Matthew L. Keegan joins Barnard College as assistant professor.

We are happy to announce that our former postdoctoral researcher Matthew joins Barnard College of Columbia University as the Moinian Assistant Professor in Asian and Middle Eastern Cultures. Until July 2019, Matthew worked on the theorization of fictive writing in pre-modern Arabic within our project. We wish Matthew all the best for his future in New York City!

Find out more about Matthew on his Academia.edu profile.

Matthew Keegan and Johannes Stephan participated in a workshop on Conceptions and Configurations of the Arabic Literary Canon in Paris

Matthew Keegan and Johannes Stephan participated in the international workshop Conceptions and Configurations of the Arabic Literary Canon which took place between June 17 and 19, this year in the Columbia University Global Center of Paris.

A central aspect discussed at the workshop is the overlap of the concepts of canon, literary history, anthological literature and tradition. The question of canonicity is crucial to our project, as Kalīla and Dimna happened to be included and excluded from processes of canonization throughout its long history within the Arabic tradition. A complex process culminating in first critical editions in the early 19th century led to its acquiring the status of a classic within Arabic literature. Moreover, all versions of Kalīla and Dimna carry with it an internal textual history, as they all thematize in their introductory chapters the travelling of texts between different languages and localities, and hence may be seen as an early contribution to an Arabic literary canon.
Recap by Johannes Stephan

AnonymClassic panel at the ISSN annual conference in Pamplona (Spain)

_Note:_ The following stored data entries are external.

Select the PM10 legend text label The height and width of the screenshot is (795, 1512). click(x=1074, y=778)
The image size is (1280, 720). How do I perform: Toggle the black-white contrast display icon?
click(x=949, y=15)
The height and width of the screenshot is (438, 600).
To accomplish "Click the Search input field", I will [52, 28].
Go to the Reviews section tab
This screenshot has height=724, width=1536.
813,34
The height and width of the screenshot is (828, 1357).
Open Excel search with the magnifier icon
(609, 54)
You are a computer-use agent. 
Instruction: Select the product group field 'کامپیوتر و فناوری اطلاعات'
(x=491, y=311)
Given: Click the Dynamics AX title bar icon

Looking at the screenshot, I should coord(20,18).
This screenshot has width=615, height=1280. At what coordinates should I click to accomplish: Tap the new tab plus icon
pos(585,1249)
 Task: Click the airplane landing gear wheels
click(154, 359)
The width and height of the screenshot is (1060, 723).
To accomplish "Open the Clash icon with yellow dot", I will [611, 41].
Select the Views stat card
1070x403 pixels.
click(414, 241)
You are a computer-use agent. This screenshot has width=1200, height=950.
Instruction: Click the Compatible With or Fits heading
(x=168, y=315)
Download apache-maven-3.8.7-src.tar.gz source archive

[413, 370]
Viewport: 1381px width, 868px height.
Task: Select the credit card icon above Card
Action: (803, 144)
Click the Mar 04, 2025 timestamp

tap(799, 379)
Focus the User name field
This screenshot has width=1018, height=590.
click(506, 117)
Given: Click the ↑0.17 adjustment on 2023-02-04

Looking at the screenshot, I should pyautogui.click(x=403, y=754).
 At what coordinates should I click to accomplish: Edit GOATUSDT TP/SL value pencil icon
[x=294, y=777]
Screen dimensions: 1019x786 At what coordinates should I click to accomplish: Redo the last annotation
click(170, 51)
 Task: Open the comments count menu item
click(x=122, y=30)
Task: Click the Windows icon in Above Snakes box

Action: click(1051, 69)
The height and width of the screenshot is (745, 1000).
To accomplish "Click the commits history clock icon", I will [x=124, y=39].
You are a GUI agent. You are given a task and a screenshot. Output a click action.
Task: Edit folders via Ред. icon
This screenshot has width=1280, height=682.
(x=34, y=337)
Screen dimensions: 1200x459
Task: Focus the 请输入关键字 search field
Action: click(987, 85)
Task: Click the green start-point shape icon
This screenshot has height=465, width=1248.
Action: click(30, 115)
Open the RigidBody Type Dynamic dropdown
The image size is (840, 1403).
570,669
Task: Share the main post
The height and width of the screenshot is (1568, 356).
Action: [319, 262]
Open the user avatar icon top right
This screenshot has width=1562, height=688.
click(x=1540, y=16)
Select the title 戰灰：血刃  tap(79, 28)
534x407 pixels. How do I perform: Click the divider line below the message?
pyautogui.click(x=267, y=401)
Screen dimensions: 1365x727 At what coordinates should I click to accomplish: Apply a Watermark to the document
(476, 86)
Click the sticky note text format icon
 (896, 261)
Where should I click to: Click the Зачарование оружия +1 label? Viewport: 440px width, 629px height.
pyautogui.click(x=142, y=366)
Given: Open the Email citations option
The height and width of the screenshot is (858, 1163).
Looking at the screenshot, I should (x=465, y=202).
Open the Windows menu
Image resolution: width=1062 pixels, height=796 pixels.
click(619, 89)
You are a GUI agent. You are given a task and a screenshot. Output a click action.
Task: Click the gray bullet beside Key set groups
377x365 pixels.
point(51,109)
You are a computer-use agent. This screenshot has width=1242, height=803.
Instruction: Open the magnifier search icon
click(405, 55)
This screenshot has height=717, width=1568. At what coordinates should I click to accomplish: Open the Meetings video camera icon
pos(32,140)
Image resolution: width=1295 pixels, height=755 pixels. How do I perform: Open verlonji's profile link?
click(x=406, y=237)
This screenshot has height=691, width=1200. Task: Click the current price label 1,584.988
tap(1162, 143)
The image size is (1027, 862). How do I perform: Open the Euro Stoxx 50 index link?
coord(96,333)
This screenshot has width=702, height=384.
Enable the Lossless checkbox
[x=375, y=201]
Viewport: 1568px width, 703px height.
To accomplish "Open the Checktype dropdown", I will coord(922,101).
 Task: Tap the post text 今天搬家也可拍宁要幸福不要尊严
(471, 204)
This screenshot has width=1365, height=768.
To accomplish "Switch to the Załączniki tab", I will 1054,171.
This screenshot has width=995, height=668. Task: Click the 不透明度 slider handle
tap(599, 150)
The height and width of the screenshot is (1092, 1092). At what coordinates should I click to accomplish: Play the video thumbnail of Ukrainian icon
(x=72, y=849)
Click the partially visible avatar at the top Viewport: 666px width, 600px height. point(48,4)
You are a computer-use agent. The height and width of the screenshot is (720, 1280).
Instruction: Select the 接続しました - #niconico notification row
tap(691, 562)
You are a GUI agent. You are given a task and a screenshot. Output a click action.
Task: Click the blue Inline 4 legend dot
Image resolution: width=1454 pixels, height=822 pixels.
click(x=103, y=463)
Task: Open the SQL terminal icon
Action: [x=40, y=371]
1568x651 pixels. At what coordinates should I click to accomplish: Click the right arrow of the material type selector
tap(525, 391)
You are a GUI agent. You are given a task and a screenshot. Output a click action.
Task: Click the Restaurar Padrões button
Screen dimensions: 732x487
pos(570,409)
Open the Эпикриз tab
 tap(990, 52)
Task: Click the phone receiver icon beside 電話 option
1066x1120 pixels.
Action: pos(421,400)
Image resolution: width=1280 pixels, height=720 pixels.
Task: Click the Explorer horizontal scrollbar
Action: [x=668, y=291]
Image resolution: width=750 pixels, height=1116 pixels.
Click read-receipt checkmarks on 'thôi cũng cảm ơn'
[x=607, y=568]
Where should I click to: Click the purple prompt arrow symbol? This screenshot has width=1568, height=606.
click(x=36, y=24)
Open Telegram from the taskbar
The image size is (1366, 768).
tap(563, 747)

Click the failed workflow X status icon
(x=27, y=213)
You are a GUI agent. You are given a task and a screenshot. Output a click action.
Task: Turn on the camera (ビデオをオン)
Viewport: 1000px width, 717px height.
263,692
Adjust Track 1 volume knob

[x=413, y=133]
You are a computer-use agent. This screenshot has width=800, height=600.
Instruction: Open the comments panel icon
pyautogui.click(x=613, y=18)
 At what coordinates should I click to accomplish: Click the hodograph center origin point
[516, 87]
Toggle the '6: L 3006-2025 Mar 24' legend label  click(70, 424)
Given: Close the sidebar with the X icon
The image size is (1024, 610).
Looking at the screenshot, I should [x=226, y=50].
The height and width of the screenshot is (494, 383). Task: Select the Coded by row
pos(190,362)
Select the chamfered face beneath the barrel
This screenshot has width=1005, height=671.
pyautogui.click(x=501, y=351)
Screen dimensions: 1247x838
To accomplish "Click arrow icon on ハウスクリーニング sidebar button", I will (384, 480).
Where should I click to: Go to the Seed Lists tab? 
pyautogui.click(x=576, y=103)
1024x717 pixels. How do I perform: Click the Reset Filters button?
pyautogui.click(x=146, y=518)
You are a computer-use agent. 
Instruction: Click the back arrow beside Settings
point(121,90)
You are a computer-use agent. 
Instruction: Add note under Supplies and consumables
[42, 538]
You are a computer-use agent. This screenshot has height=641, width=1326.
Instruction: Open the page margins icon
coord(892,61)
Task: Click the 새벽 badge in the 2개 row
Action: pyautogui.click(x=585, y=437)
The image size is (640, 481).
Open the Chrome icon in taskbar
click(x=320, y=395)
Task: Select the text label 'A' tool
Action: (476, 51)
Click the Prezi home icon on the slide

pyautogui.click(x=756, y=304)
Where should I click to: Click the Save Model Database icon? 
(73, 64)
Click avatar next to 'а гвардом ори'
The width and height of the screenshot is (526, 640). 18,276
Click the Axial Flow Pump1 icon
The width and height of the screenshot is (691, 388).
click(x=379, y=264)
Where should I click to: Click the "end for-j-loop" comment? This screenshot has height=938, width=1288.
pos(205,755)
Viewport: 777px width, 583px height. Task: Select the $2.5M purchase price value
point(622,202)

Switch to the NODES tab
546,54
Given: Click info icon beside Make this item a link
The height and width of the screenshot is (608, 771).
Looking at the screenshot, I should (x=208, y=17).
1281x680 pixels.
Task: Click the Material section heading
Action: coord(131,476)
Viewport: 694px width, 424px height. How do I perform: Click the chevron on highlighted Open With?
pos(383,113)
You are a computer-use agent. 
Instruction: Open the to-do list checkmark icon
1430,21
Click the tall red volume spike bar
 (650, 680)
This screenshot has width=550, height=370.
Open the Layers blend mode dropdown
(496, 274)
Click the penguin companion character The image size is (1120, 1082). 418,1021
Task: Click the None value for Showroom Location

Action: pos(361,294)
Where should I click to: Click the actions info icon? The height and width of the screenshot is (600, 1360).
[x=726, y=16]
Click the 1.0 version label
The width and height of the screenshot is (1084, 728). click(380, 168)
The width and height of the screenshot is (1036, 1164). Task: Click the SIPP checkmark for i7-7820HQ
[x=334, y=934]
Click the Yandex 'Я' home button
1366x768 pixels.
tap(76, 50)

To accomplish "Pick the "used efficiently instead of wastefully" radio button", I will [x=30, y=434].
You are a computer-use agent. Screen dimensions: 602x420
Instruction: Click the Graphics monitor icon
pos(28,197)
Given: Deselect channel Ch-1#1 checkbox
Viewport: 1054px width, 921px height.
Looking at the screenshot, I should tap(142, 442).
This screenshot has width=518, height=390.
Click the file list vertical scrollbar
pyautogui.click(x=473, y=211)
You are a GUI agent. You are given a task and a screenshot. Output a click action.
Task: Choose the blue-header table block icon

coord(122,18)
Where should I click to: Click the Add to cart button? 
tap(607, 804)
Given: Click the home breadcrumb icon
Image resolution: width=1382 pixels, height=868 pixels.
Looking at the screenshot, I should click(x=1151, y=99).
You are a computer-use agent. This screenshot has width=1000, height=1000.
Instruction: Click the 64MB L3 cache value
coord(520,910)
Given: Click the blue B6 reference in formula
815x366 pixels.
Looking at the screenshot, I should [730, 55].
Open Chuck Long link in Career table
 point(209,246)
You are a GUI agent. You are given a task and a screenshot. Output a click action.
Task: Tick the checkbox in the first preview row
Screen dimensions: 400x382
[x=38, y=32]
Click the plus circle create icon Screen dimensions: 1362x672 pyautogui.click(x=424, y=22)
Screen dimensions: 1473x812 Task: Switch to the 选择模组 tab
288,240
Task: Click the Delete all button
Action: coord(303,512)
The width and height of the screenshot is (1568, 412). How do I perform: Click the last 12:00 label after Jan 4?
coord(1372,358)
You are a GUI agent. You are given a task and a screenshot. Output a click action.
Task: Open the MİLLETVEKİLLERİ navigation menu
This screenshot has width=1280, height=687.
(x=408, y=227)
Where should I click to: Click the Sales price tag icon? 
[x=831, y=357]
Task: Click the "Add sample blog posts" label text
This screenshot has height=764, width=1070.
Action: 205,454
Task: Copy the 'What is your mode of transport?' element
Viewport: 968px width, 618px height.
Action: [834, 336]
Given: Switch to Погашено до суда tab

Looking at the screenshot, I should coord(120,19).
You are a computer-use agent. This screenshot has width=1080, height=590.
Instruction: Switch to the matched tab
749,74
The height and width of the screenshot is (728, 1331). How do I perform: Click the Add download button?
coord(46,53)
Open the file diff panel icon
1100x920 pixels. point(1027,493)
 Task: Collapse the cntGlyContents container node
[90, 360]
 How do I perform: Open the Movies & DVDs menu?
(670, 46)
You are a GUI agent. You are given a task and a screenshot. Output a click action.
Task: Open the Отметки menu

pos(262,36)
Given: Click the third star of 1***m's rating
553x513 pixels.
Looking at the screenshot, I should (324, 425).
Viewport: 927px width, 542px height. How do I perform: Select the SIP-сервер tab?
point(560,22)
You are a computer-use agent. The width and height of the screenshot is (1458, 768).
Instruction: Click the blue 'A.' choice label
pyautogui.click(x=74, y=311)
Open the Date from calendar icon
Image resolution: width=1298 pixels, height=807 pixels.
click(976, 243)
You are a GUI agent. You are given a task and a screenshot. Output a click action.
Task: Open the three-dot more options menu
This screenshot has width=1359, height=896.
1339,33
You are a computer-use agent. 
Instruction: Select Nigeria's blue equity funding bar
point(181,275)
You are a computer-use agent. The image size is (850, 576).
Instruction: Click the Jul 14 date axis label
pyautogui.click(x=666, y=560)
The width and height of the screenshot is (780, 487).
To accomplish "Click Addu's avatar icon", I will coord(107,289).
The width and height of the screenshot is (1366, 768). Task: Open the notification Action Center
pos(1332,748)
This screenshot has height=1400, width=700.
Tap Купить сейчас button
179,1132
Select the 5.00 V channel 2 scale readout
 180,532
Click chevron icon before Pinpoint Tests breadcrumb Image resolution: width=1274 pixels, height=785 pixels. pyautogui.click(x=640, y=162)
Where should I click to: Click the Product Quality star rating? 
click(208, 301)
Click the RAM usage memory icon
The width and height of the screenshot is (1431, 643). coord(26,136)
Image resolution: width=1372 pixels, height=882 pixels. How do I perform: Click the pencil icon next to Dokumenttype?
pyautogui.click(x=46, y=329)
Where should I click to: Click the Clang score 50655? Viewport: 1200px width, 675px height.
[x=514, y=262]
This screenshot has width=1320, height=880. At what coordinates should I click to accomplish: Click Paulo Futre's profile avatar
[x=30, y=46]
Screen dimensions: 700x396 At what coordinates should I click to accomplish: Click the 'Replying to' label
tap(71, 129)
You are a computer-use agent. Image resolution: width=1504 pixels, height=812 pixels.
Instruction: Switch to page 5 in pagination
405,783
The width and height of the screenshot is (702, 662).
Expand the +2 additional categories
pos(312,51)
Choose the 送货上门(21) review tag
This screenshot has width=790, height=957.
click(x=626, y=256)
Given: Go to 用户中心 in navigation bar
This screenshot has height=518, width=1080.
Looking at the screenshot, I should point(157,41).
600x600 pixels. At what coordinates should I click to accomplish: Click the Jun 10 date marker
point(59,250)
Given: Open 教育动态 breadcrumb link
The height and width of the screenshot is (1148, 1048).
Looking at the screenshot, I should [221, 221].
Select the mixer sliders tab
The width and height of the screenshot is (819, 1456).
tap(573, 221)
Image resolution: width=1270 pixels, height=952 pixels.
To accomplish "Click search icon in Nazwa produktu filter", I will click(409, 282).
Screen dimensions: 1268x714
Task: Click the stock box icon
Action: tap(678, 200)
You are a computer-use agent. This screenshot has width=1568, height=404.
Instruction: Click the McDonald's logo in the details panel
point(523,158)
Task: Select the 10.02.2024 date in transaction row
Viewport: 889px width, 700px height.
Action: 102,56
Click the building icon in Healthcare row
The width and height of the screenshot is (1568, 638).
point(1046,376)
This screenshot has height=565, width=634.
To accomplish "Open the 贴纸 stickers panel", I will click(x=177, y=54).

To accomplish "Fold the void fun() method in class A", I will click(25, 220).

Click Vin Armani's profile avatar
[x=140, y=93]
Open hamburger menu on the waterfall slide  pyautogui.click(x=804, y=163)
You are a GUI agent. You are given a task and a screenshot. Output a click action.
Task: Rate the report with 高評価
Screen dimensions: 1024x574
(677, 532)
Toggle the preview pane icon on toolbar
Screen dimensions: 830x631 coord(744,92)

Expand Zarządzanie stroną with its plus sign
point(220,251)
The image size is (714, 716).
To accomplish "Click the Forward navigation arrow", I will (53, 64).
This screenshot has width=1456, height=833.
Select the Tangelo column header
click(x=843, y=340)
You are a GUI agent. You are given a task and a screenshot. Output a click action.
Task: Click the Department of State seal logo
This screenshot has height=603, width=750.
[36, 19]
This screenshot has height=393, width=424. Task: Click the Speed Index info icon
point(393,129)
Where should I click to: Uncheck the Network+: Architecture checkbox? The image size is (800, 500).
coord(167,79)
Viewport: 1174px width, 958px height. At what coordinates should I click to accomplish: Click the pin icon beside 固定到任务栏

AnonymClassic team members Beatrice Gründler (PI), Matthew Keegan, Johannes Stephan, and Isabel Toral participated in the Annual Conference of the International Society for the Study of Narrative in Pamplona/Spain from May 30 to June 2, 2019, which gathered scholars of narrative studies from different disciplinary angles. Our panel under the title “Before Factuality/Fictionality History and Narrativity in Premodern and Early Modern Arabic Literary Tradition” was chaired by Johannes Stephan.

Our group formed the only Arabist panel. Furthermore, it was among one of the very few that engaged with non-Western and premodern literary traditions. In comparison to many contemporary narratological and rhetorical approaches, our contributions altogether stressed the importance of historicizing fictionality, rethinking it as a literary mode and a pragmatic category beyond European literatures, as well as relating it to the ongoing reformulation of philological activity in the digital age.